[ASSIGNED TASK]
Repeat the lines of the items below, starting with the line that contains "is (500, 2000)." and going on through the line that contains "banner-headline: 绿色低碳产业领导者 is". Leave the pictures out of your answer.

[DATA EXTRACTS]
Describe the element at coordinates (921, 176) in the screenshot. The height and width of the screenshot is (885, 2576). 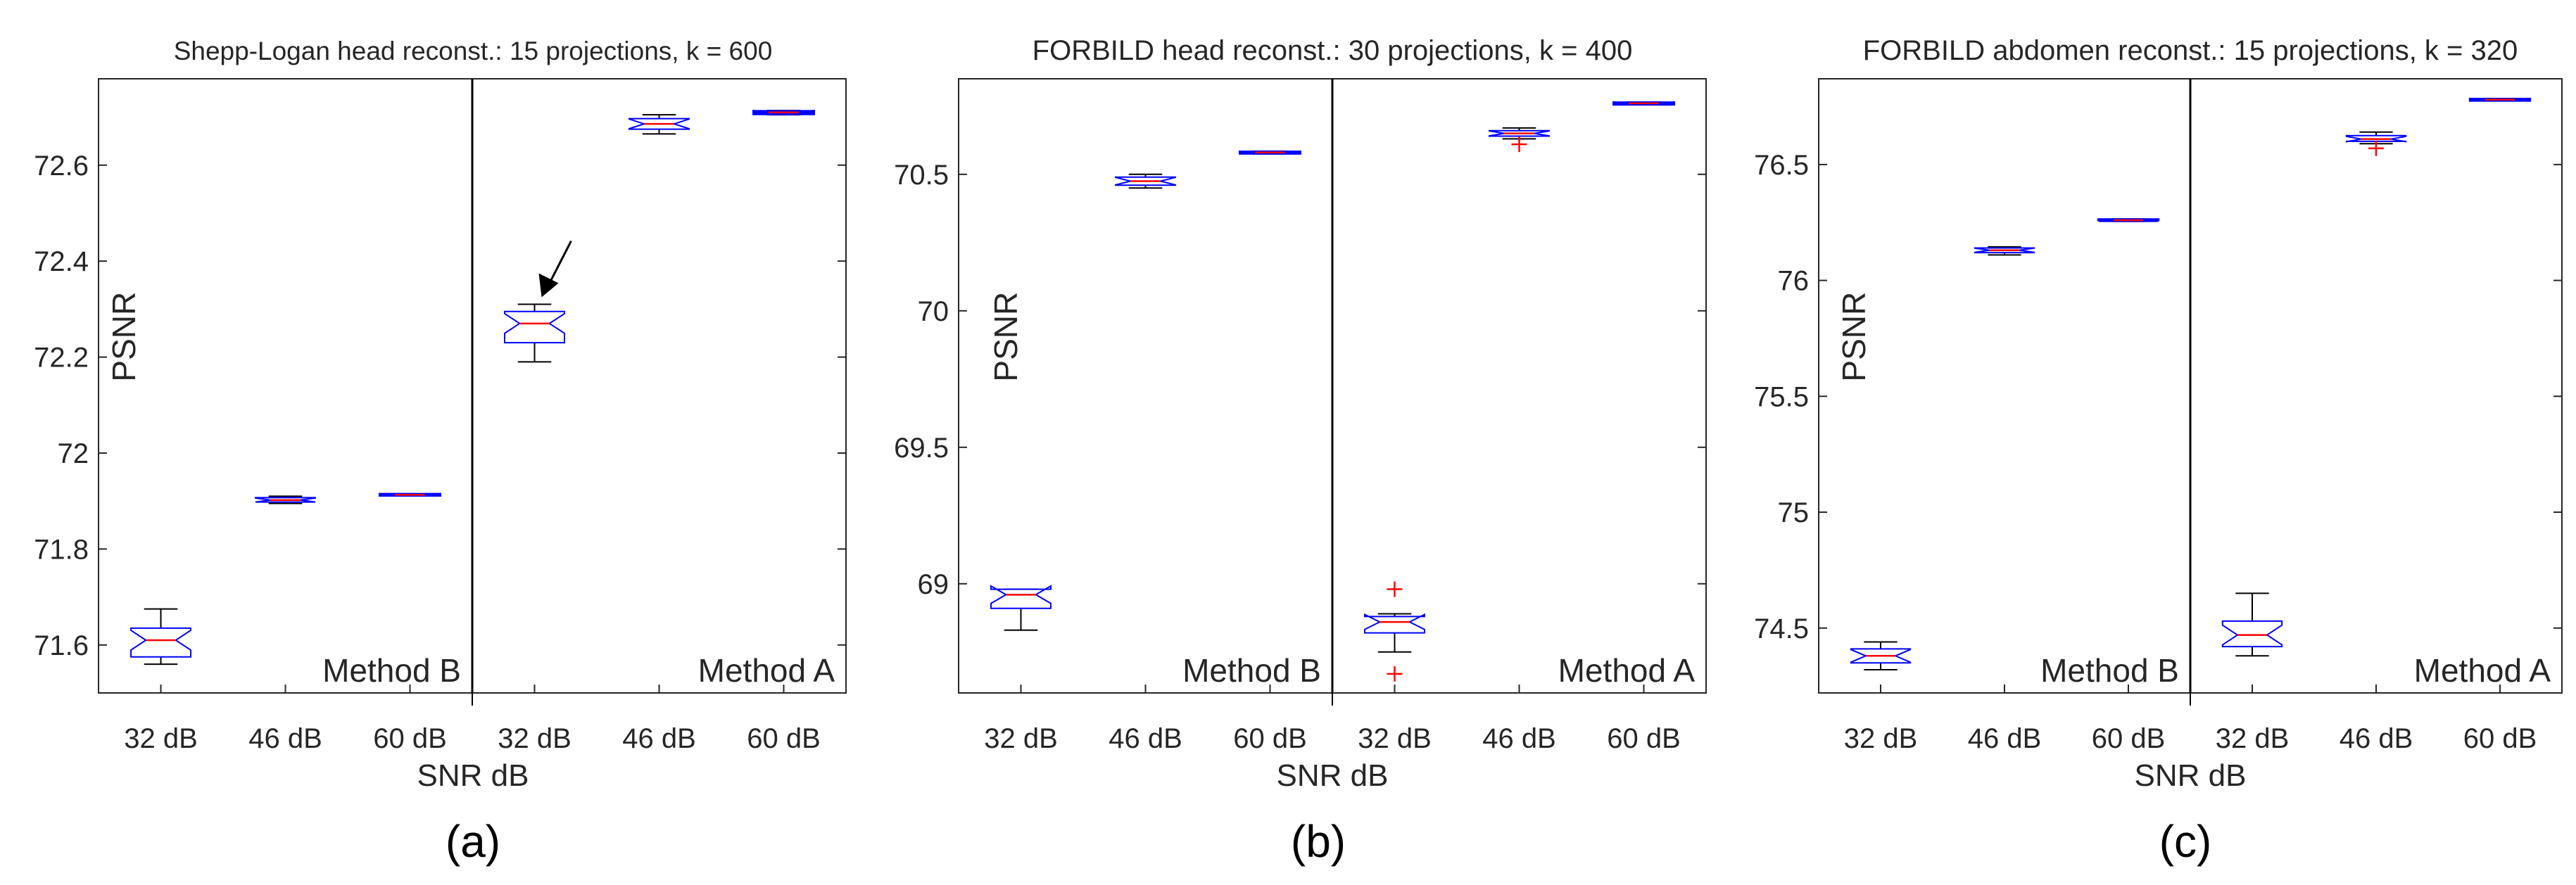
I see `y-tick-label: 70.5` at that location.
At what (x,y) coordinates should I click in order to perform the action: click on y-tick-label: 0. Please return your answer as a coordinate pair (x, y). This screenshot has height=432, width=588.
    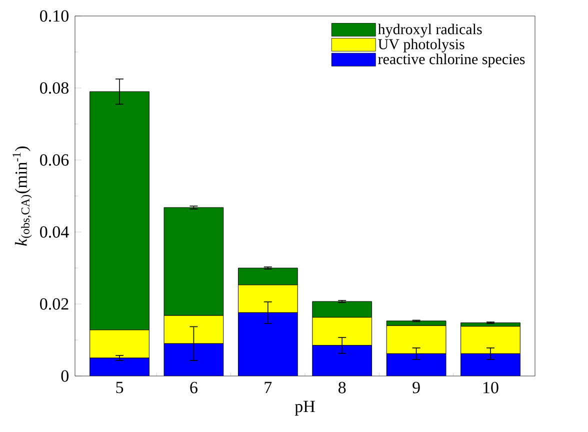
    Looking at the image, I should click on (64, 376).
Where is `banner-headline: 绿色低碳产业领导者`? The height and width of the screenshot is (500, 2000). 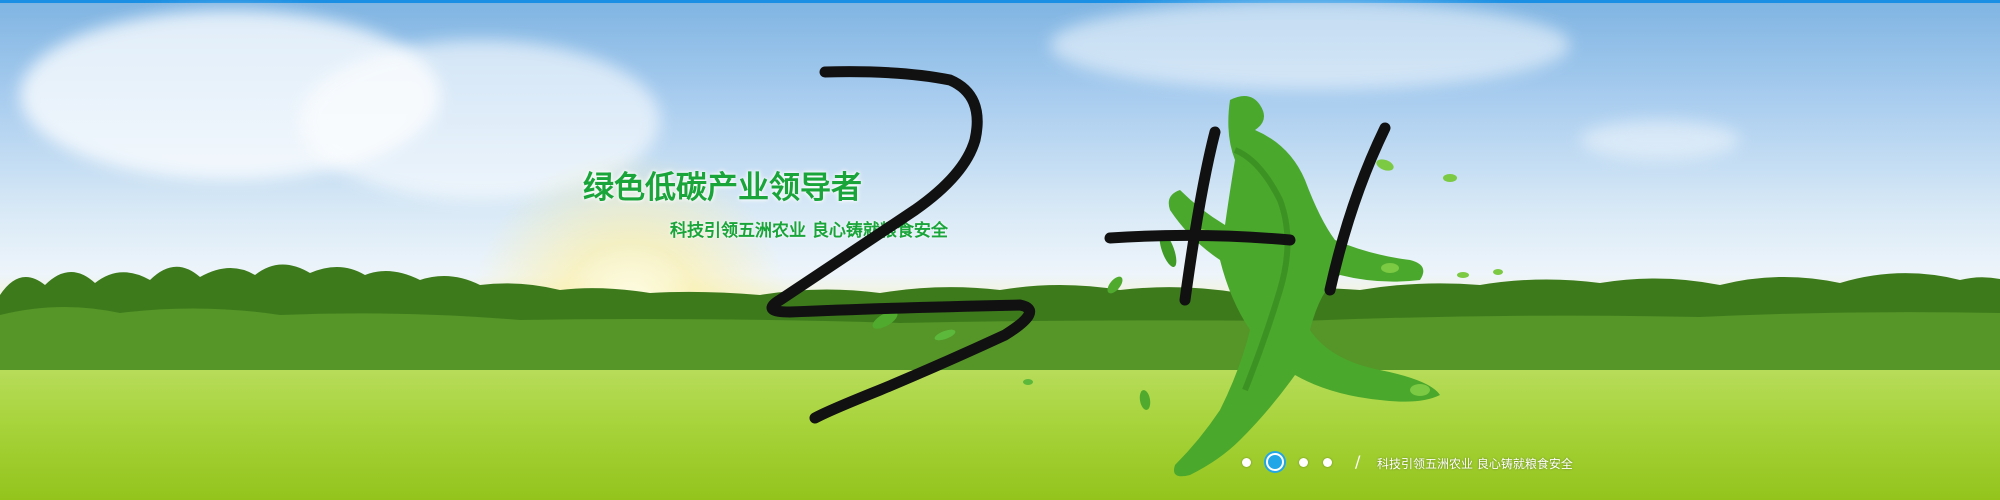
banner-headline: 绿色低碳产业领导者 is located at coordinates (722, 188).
--
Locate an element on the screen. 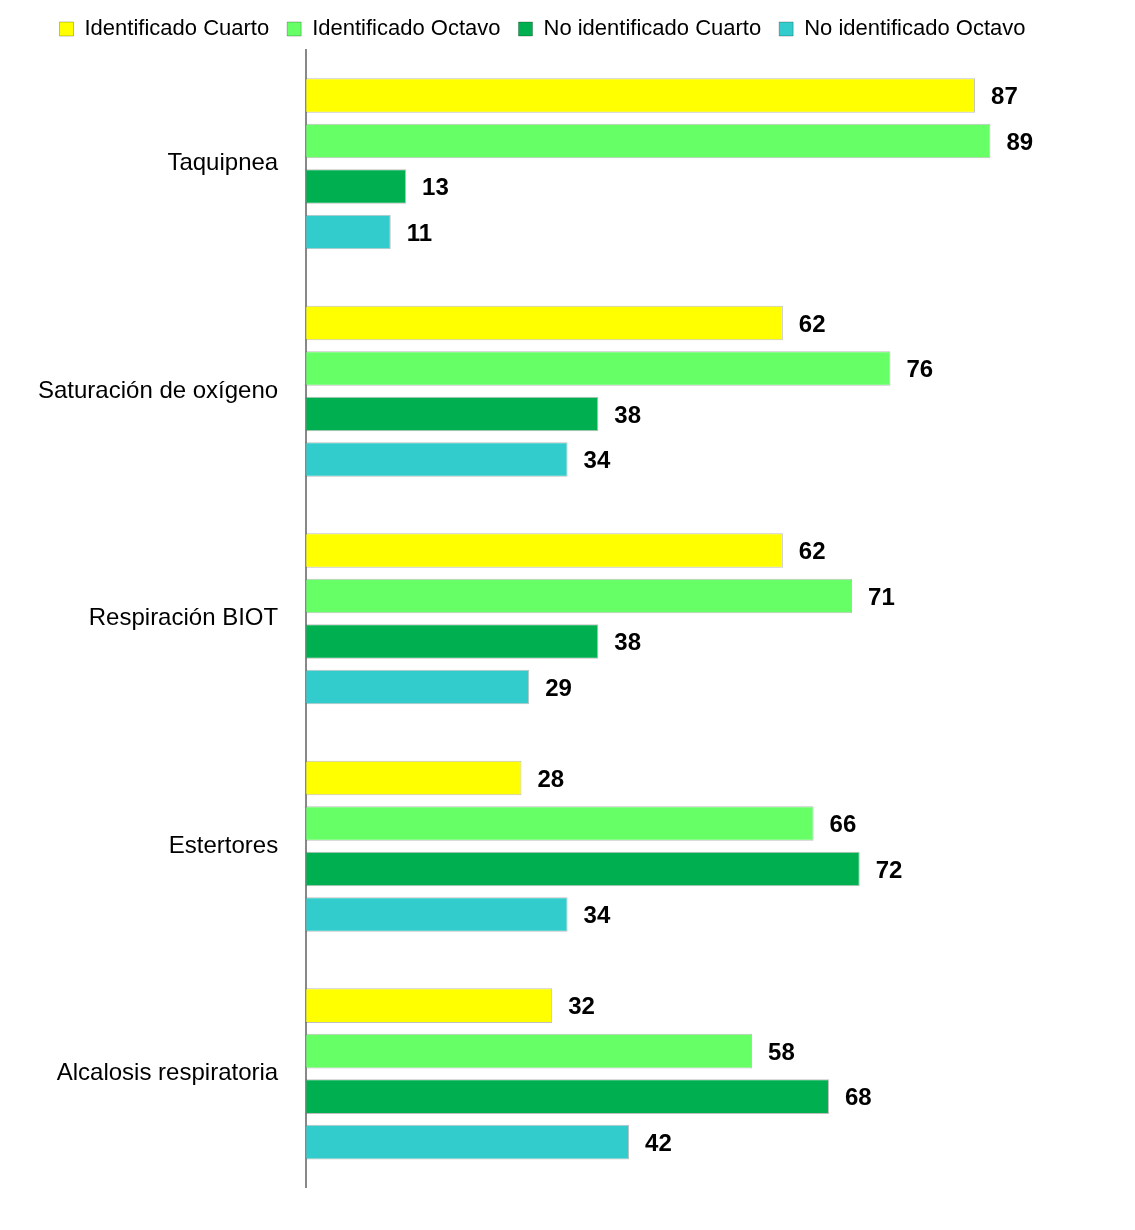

[RESPONSE TO THIS EXERCISE]
Where is `banner-headline: 绿色低碳产业领导者`? The height and width of the screenshot is (500, 2000). 
banner-headline: 绿色低碳产业领导者 is located at coordinates (722, 188).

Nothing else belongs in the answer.